Mr McCready, a retired Wellington accountant and serial litigant, had sought to prosecute Mr Brown on charges of corruption and bribery.
To do that, he needed the approval of the Attorney-General, who referred the request to Solicitor-General Michael Heron, QC.
In a letter to Mr McCready today, Mr Heron said he had taken into account written submissions from Mr McCready and submissions from Mr Brown's lawyer Philip Skelton, QC.
He said it was appropriate to allow Mr Brown to make submissions on whether the test for prosecution was met because Mr Brown had been allowed no opportunity to comment, as he normally would under a public prosecution, and the Serious Fraud Office had also determined that the matter did not require further investigation or prosecution.
Mr McCready had charged that between November 2010 and November last year, Mr Brown accepted for himself and his wife Shan Inglis three complimentary hotel rooms and five free room upgrades from SkyCity and SkyCity Grand Hotels.
The gifts, worth about $4600 by Mr McCready's calculations, led to "favourable consideration" given by Mr Brown towards SkyCity and parent company SkyCity Casinos, his charging documents said.
In his letter, Mr Heron said while complimentary hotel rooms and room upgrades were capable of amounting to a bribe in that they could be viewed as a benefit or valuable consideration, Mr McCready's charging documents alleged that Mr Brown had accepted a bribe "in return for favourable consideration to be given by [him] in his official capacity for future dealings by the Auckland City Council with [the SkyCity Entertainment Group Limited]".
But there was no evidence to link receipt of the hotel rooms or upgrades with any act "done or to be done by Mr Brown in his official capacity so as to satisfy the third element of the offence" - that the bribe was accepted in respect of an act in his official capacity.
There also had to be evidence that Mr Brown knew the complimentary hotel rooms and room upgrades were provided in connection with support for SkyCity but in Mr Heron's assessment, the circumstantial evidence relied upon by Mr McCready to prove corruption fell far short of satisfying that test.
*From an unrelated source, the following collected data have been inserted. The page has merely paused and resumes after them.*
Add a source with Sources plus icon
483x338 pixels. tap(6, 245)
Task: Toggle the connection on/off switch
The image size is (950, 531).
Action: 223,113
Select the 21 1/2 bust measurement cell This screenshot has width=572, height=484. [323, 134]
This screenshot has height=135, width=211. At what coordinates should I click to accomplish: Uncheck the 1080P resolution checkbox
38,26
"I have determined that the evidence which the prosecution can adduce in court is insufficient to provide a reasonable prospect of conviction in this case.
"As the evidential test for prosecution is not met, it cannot be said that the proposed prosecution is in the public interest (and I am not required to consider that limb)," Mr Heron said.
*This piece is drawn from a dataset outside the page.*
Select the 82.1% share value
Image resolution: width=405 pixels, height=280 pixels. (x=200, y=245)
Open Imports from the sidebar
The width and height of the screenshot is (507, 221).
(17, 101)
Mr McCready told APNZ he wasn't disappointed with Mr Heron's decision and was instead grateful he now had some guidelines to worth with.
"Because I'm not emotionally involved I'm independent and detached I don't get disappointed. We're just representing the public's interests," he said.
"It's all precedent setting, it's legal history in the making and I'm privileged to be part of it."
Mr McCready was yet to read all of Mr Heron's decision. He said he understood his private prosecution was vetoed because it didn't meet the required evidential threshold that Mr Brown knew when he accepted gifts they were intended to influence his vote.